● Source:
>>>

Que 22: How a UVM driver is connected with a UVM sequencer?
Ans 22:
The UVM driver class contains a TLM port called uvm_seq_item_pull_port which is connected to a uvm_seq_item_pull_export of UVM sequencer in the connect phase of a UVM agent.

Que 23: What is an analysis port? What is the use of an analysis port? What are the different types of analysis ports?
Ans 23:
Analysis port (class uvm_tlm_analysis_port) — a specific type of transaction-level port that can be connected to zero, one, or many analysis exports and through which a component may call the method write implemented in another component, specifically a subscriber.
port, export, and imp classes used for transaction analysis.
Broadcasts a value to all subscribers implementing a uvm_analysis_imp.
Receives all transactions broadcasted by a uvm_analysis_port.
Exports a lower-level uvm_analysis_imp to its parent.

Que 24: What are assertions? What are the different types of assertions?

<<<

● Provided data:
>>>

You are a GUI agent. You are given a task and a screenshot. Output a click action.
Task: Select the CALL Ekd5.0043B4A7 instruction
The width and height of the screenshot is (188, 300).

<<<

● Goals:
a: Name each distinct identifier in the UVM interview text that begins with "uvm_".
b: Reproduce word for word the stretch of the UVM interview text from "port, export, and" through "types of assertions?".

● Results by task:
a:
uvm_seq_item_pull_port
uvm_seq_item_pull_export
uvm_tlm_analysis_port
uvm_analysis_port
uvm_analysis_imp

b:
port, export, and imp classes used for transaction analysis.
Broadcasts a value to all subscribers implementing a uvm_analysis_imp.
Receives all transactions broadcasted by a uvm_analysis_port.
Exports a lower-level uvm_analysis_imp to its parent.

Que 24: What are assertions? What are the different types of assertions?